At The Counter Lela Nargi wrote a good explainer of what’s going on:
At the pre-summit, global leaders declared intentions to forge an international road map for the future of agriculture on a rapidly changing planet. They were “expected to step up and launch bold new actions, solutions, partnerships, and strategies” to vastly improve food and ag systems. “That’s where the decisions (were) made,” explained professor Molly Anderson about the decision to protest the pre-summit. “The cake (was) baked at the pre-summit and the summit will be the celebration where they eat the cake.”
‘Tech-heavy, corporate centric’
Anderson has some skin in this game. She is a member of the International Panel of Experts on Sustainable Food Systems (IPES-Food), which has withdrawn its participation in the Summit, criticising ‘opaque methods of decision-making and a favoring of tech-heavy, corporate-centric private sector voices.’

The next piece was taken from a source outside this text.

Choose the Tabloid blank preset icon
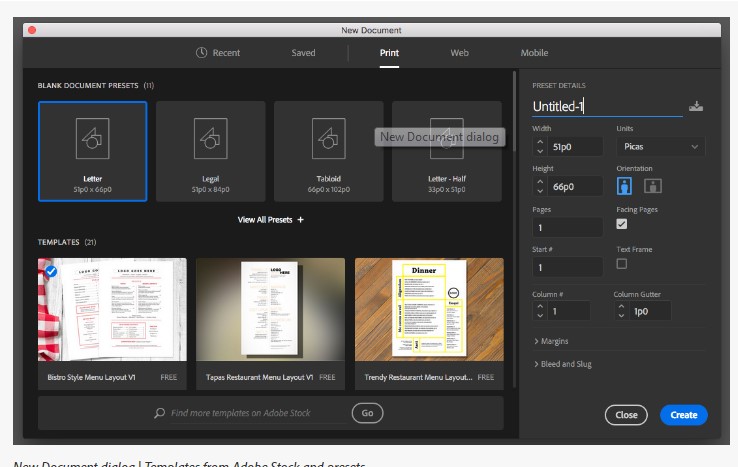This screenshot has height=467, width=738. coord(328,141)
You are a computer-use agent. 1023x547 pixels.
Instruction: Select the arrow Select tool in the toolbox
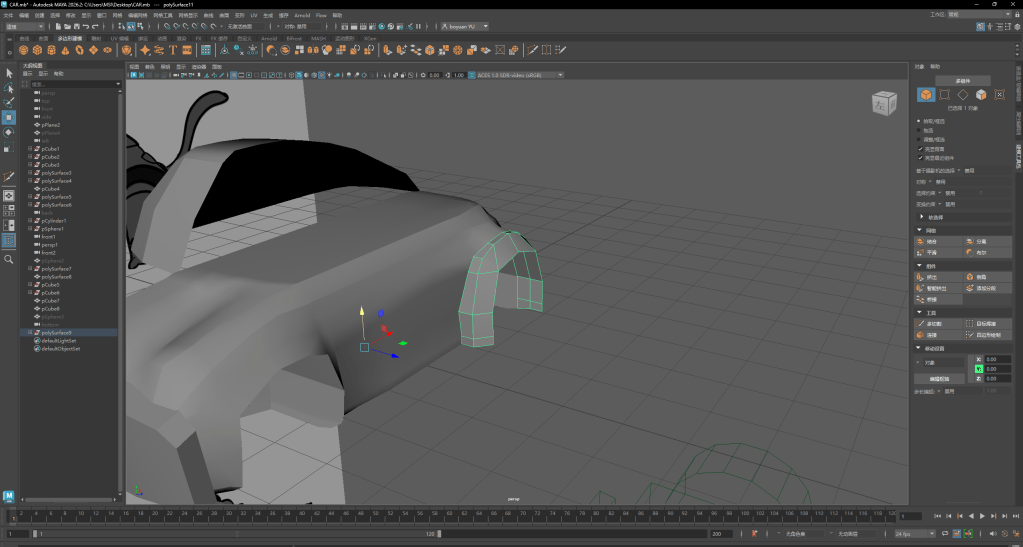8,73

At heart, this dispute is about competing values and visions of a food future. Anderson’s perspective is that the UN Summit is over-interested in tech food futures such as digitisation, gene editing, and precision agriculture, which “won’t help the poorest and hungriest people in the world very much, and will make the gap between the very poor and hungry and the wealthy even wider than it is now.” In contrast:
(T)he Civil Society and Indigenous Peoples’ Mechanism (CSM), which organized the pre-summit protest, favors “solutions that are resilient, community driven, and that impact the most vulnerable,” said Qiana Mickie, a member of the CSM coordination committee and former director of New York City nonprofit Just Food.
Grassroots views
The CSM is actually part of the UN’s sprawling mechanisms, an ‘autonomous space” which has 500 global grassroots organisations representing 380 million affiliated members, and which was created 12 years ago to give more voice in the policy process to smallholders, women, young people and agricultural workers.

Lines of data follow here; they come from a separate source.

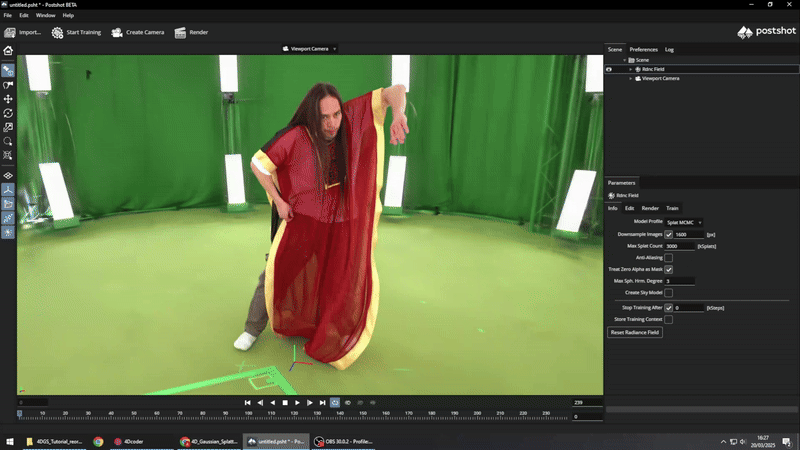Toggle the loop playback icon
Screen dimensions: 800x450
pos(334,402)
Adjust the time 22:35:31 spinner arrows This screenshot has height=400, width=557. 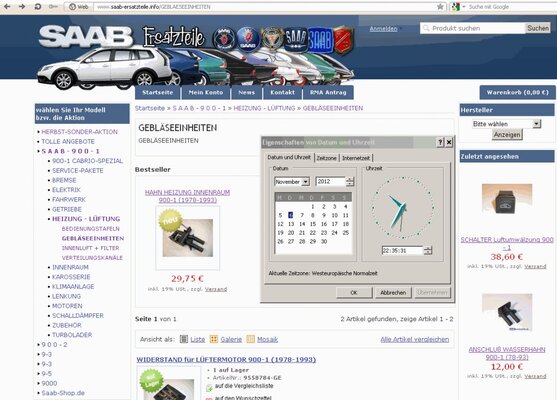point(428,250)
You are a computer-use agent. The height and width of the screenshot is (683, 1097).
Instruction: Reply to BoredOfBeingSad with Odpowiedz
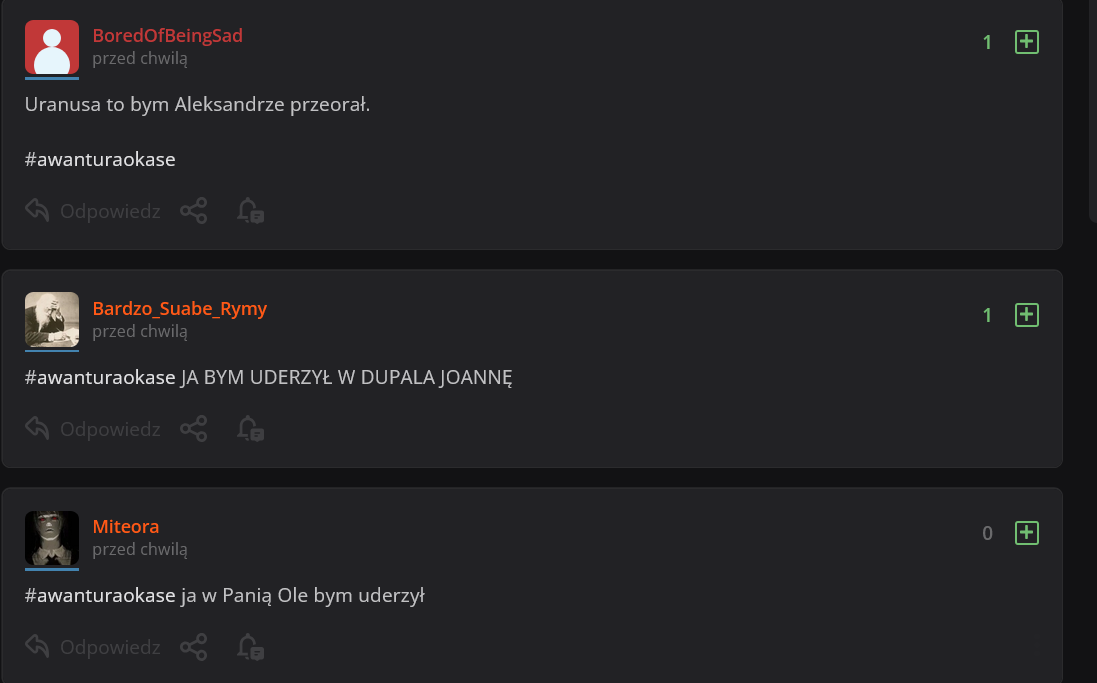[x=93, y=211]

https://twitter.com/via_campesina/status/1420743375775436802?s=21
Although the Food Summit’s website now has stuff on it about civil society, the civil society critics say that this is lip service, added late in the day.
Setting the agenda
The critical issue, as always with such international meetings, is how the agenda was set:
IPES-Food’s statement alleges that organizations representing the private sector, such as the World Economic Forum, a.k.a. Davos—widely seen as a mechanism that benefits the wealthy global elite—were allowed to frame the agenda from the outset. Mickie said their goal was to focus on “investment-friendly” solutions, and that civil society was “invited to come to a table that had already been set.” CSM and a long list of supporters, including UN special rapporteurs, have claimed that the way various invitees were picked was dubious.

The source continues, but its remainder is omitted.